Families have been separated for almost three years due to COVID-19 restrictions in both China and Australia.
However, just days before China finally lifts its border restrictions on January 8, countries around the world are tightening theirs.
From midnight, travellers from China, Hong Kong and Macau will need to show their airline a supervised, negative COVID-19 test result taken within 48 hours before departure.
There will be exemptions for children under 12 years old, airline crew and people with evidence of a COVID-19 infection in the past 30 days.
Australia joins other countries — including the United States, United Kingdom, Japan, France, India, Canada, Italy, Morocco and Qatar — in imposing similar rules. Most, including Australia, have cited a lack of COVID-19 information and genomic sequencing data from China for their decision.

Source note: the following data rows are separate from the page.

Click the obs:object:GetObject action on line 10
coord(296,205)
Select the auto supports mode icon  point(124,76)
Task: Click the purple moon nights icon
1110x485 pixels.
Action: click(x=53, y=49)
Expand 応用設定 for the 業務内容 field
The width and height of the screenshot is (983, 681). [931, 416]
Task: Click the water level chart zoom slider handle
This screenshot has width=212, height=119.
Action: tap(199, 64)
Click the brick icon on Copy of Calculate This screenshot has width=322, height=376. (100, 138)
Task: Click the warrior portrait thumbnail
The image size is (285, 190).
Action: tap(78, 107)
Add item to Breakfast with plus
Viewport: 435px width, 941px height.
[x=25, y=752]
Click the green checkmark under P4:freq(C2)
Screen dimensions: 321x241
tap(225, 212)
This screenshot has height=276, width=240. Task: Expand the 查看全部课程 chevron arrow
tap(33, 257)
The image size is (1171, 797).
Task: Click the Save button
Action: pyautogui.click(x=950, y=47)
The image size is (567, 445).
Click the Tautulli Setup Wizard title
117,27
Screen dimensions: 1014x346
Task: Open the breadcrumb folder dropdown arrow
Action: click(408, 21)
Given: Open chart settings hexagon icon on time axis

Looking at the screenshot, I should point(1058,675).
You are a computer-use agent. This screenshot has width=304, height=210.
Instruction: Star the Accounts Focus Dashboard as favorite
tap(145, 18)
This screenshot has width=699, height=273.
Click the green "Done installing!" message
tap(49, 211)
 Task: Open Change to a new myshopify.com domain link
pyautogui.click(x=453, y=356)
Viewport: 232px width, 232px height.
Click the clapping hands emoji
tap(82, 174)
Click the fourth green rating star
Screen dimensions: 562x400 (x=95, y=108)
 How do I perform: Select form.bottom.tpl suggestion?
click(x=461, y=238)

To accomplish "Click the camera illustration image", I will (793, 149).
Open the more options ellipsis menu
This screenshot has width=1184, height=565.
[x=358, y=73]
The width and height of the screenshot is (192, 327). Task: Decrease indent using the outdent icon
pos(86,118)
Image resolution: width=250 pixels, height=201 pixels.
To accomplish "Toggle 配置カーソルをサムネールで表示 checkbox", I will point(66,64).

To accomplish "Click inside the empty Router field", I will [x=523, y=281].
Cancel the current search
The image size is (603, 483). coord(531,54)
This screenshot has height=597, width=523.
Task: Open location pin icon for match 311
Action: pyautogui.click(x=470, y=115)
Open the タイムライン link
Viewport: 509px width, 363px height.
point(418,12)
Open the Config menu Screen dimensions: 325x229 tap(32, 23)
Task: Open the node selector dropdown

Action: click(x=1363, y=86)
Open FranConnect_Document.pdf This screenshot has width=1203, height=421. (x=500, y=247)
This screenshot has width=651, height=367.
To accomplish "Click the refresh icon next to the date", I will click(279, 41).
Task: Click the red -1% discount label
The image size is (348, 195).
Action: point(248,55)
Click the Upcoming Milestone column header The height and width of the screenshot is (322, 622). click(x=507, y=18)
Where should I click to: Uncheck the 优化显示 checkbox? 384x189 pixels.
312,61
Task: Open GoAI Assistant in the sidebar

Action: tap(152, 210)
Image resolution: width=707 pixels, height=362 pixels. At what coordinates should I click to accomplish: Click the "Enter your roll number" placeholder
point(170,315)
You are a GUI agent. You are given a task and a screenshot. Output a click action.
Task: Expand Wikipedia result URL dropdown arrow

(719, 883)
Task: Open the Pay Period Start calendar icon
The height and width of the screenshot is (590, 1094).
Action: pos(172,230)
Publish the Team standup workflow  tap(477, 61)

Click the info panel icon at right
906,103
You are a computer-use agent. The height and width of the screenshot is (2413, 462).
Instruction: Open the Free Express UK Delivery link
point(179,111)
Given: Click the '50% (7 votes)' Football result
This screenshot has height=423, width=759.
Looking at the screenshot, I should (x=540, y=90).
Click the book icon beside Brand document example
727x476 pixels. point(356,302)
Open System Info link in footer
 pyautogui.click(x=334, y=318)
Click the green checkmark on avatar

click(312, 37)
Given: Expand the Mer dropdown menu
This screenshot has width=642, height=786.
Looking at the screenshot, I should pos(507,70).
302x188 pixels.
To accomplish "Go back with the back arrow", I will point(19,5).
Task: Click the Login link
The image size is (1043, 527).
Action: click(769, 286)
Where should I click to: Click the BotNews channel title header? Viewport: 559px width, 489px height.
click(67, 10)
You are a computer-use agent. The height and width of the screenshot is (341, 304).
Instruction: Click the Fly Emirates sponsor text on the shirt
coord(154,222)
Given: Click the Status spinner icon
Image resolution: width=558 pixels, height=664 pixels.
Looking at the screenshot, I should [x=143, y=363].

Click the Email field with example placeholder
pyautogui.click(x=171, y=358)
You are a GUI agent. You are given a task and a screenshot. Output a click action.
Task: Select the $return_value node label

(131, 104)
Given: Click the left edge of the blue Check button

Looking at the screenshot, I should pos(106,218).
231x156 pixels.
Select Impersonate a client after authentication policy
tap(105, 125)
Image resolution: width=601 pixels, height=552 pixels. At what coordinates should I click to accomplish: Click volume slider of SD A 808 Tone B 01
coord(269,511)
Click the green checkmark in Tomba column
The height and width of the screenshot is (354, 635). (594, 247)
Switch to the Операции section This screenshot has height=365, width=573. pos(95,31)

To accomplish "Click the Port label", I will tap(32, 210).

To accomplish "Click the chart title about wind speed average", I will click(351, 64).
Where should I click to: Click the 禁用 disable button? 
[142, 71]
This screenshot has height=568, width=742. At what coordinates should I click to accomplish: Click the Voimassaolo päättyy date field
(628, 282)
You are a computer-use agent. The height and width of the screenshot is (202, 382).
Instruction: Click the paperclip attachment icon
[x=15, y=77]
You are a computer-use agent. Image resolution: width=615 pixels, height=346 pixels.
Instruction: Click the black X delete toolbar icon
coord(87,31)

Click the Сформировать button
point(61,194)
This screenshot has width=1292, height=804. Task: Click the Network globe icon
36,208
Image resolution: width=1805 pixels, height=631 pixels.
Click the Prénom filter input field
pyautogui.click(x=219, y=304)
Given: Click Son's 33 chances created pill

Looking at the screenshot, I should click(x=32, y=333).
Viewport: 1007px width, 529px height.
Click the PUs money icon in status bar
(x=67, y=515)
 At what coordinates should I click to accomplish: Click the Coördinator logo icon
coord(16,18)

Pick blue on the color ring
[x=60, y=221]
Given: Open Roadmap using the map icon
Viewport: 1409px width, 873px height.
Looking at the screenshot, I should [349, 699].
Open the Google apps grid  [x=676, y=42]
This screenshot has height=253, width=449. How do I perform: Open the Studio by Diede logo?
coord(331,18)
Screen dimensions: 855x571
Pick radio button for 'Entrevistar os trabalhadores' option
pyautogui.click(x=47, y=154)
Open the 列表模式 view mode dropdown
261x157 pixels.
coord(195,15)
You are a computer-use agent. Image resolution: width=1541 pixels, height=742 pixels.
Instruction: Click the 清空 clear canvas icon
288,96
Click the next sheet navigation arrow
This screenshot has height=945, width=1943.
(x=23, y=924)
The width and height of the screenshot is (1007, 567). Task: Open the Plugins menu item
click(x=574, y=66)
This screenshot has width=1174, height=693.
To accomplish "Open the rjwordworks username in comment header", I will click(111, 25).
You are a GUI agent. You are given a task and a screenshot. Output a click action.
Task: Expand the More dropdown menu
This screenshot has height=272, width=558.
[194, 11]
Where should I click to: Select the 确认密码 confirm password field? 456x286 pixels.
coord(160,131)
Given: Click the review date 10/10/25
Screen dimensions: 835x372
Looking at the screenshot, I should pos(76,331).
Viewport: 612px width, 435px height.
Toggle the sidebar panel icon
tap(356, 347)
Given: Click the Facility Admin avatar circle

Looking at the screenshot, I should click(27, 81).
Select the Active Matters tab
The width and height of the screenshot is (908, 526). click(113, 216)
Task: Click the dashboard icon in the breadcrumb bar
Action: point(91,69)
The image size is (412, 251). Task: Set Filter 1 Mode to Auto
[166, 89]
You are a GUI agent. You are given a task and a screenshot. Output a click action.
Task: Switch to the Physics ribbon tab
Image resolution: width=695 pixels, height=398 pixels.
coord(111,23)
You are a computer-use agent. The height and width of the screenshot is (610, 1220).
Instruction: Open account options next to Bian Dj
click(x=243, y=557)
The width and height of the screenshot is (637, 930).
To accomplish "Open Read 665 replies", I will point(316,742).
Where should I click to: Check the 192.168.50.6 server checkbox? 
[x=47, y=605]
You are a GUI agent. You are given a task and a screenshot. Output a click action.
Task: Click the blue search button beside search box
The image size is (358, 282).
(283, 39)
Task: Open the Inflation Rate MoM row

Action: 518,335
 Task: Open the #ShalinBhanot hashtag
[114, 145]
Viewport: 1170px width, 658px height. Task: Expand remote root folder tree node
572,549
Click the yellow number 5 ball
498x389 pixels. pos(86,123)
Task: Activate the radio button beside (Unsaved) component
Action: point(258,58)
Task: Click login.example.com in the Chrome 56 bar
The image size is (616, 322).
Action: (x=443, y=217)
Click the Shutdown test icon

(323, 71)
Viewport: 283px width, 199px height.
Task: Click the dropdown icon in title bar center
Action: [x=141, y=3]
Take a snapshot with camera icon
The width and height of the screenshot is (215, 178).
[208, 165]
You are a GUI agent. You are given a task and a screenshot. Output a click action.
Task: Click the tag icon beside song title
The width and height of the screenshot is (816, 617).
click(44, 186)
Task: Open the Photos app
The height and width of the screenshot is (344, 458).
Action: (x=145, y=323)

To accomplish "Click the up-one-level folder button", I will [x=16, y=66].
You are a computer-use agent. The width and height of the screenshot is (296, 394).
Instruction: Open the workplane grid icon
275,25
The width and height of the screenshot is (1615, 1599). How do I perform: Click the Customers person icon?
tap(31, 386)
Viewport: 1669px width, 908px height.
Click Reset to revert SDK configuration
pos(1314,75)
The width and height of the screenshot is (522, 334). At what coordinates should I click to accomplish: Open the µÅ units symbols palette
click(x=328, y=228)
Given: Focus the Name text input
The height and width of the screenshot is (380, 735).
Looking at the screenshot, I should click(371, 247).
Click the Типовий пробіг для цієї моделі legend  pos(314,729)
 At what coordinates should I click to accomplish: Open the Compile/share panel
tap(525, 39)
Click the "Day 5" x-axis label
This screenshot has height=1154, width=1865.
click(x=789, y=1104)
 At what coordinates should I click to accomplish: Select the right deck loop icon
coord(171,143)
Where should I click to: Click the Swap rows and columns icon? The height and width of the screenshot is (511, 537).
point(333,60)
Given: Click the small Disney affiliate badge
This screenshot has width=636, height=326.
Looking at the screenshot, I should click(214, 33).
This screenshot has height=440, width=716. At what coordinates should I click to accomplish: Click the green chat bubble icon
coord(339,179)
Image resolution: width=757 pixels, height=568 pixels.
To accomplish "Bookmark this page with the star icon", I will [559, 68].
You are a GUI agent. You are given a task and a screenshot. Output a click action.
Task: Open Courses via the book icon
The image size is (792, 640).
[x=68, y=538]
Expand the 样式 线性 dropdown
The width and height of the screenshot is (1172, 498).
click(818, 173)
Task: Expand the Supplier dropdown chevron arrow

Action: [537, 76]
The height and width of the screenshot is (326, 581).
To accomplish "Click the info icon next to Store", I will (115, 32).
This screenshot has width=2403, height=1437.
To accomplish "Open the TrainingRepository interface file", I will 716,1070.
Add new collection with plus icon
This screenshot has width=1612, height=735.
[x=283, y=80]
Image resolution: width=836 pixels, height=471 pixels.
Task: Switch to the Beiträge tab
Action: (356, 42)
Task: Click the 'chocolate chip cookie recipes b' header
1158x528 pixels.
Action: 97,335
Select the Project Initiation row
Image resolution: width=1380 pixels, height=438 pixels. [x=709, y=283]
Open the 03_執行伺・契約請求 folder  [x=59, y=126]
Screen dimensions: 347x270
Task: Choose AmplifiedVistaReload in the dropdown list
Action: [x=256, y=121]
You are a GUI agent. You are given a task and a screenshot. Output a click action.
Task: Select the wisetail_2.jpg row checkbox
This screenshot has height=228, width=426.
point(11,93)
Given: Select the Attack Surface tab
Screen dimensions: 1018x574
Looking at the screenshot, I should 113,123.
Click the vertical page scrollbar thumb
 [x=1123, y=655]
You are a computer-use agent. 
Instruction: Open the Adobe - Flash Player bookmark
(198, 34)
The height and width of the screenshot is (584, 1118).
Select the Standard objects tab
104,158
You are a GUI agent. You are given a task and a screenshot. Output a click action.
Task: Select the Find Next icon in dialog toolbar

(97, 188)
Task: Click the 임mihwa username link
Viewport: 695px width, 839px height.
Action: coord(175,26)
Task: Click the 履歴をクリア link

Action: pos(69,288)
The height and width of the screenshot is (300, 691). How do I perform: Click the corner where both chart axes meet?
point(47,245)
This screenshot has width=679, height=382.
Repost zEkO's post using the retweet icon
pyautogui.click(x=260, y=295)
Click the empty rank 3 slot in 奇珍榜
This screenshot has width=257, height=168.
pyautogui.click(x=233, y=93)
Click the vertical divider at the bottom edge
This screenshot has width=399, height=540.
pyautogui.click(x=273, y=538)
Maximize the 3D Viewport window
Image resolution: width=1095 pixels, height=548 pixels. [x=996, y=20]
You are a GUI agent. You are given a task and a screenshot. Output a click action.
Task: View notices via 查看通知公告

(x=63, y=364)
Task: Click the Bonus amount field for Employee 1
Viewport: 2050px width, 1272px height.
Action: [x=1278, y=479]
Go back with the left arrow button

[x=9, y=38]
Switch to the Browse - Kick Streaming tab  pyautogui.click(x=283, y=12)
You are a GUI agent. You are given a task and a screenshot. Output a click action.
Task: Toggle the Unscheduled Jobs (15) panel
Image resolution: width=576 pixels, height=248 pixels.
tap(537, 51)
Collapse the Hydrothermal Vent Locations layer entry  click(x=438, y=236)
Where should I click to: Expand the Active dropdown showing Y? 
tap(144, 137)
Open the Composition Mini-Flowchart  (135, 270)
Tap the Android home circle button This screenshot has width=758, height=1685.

Health Minister Mark Butler defended the government's decision on Tuesday after it was revealed that chief medical officer Paul Kelly advised against it.
Mr Butler argued the World Health Organization is concerned that the COVID-19 outbreak is worse than China's numbers show and it fears that new variants could emerge.
However, some health experts insist there is no justification for the government's move.
"Pre-departure testing, in particular, for travellers just from one country is really likely to have very minimal impact on preventing importation of new variants," infectious disease epidemiologist Professor Fiona Russell said.
"Targeting just one country doesn't really achieve anything because, as we know with Omicron, it just shoots all over the world because everybody travelled everywhere, and it'll just come in through a different entry point anyway."
Countries are encouraged to submit genomic sequences and share COVID-19 information with global online database GISAID.
"Most countries do this, which is really a fantastic development, however half of that Omicron data comes from two countries: [the] USA and the UK," Professor Russell said.
"[China] have had a couple of data uploads from a variety of testing sites … which is really fantastic to see and really encouraging but obviously more needs to come on a regular basis," she said.
She said that other countries — including India, Nigeria and Pakistan — sparsely upload data, so China should not be singled out.
"There's other countries that have sparse data … there's resources and feasibility issues, obviously, for poor countries to do this."
Professor Russell said people in China could be deterred from taking a supervised test to travel overseas over fear of "discriminatory policies and trust".
"I think that is certainly a possibility that there will be fear of punishment or being stuck in quarantine or not, well, obviously, not being able to travel," she said.
"If you want to do business in the country, you'd be thinking about all these sorts of things, too."
On Tuesday, New South Wales Premier Dominic Perrottet said his government had been consulted about the federal governments' move, but fell short of stating he was in support.
"We've been engaged. I've spoken to our health minister about it through our chief health officer, Dr Kerry Chant, but, ultimately, that's a matter for the federal government," Mr Perrottet said.
He has suggested however that the reopening of China's border — while quarantine measures won't be dropped until Sunday — was already creating a boom for the New South Wales economy.
"We're seeing that and what's pleasing to me is seeing international students come back because, when I was treasurer during the pandemic, this was an area which really affected the New South Wales economy. It's our largest service export."